#### [Task directions]
Find and copy every line in the records that includes the string "will".

#### [Dataset entries]
________
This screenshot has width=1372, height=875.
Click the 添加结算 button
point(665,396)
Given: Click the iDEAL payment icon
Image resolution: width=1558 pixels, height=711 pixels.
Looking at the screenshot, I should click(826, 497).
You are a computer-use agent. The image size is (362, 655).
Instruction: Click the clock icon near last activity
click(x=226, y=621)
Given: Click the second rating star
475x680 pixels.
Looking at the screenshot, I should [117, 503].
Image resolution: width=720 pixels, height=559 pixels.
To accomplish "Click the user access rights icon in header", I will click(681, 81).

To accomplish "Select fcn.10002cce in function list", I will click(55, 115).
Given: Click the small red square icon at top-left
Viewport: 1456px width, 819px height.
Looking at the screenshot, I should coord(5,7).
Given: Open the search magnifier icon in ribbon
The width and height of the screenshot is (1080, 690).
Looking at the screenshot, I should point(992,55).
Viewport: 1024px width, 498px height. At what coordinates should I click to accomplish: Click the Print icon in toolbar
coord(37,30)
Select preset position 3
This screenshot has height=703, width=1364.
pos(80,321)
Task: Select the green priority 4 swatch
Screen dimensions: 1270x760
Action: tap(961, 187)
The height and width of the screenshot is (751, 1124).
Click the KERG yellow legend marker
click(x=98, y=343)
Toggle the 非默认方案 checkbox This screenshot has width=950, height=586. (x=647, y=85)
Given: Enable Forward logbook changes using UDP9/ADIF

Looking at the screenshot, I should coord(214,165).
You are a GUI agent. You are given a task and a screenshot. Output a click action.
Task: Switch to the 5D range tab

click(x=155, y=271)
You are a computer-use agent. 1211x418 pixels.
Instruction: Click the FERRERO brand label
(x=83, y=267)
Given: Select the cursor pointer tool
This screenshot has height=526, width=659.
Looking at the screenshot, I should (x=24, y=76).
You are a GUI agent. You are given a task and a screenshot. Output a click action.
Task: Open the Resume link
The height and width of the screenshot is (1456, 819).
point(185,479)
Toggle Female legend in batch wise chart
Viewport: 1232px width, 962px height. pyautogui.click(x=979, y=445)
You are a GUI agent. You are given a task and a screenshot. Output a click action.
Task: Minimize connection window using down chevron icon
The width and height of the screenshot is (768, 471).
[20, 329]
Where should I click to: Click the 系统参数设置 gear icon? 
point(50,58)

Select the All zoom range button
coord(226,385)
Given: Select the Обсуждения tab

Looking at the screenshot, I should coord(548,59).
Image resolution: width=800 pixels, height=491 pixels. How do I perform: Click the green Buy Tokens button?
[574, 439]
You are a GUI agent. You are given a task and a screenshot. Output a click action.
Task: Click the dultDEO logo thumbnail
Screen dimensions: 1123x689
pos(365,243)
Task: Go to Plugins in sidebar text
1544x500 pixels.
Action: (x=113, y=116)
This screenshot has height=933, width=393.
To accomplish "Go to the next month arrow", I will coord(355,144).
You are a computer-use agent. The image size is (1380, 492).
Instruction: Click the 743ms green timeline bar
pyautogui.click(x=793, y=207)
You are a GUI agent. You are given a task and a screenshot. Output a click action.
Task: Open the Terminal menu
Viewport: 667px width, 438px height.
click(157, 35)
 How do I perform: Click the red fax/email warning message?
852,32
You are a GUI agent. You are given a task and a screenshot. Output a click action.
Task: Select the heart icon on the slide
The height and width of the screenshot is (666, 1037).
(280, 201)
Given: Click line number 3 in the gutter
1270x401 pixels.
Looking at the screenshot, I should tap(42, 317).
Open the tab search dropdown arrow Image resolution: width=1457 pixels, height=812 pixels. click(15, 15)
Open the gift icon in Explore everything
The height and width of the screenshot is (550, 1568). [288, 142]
________
#### [Result for this exercise]
To accomplish "Click the user access rights icon in header", I will click(681, 81).
To accomplish "Select fcn.10002cce in function list", I will click(55, 115).
To accomplish "Go to the next month arrow", I will coord(355,144).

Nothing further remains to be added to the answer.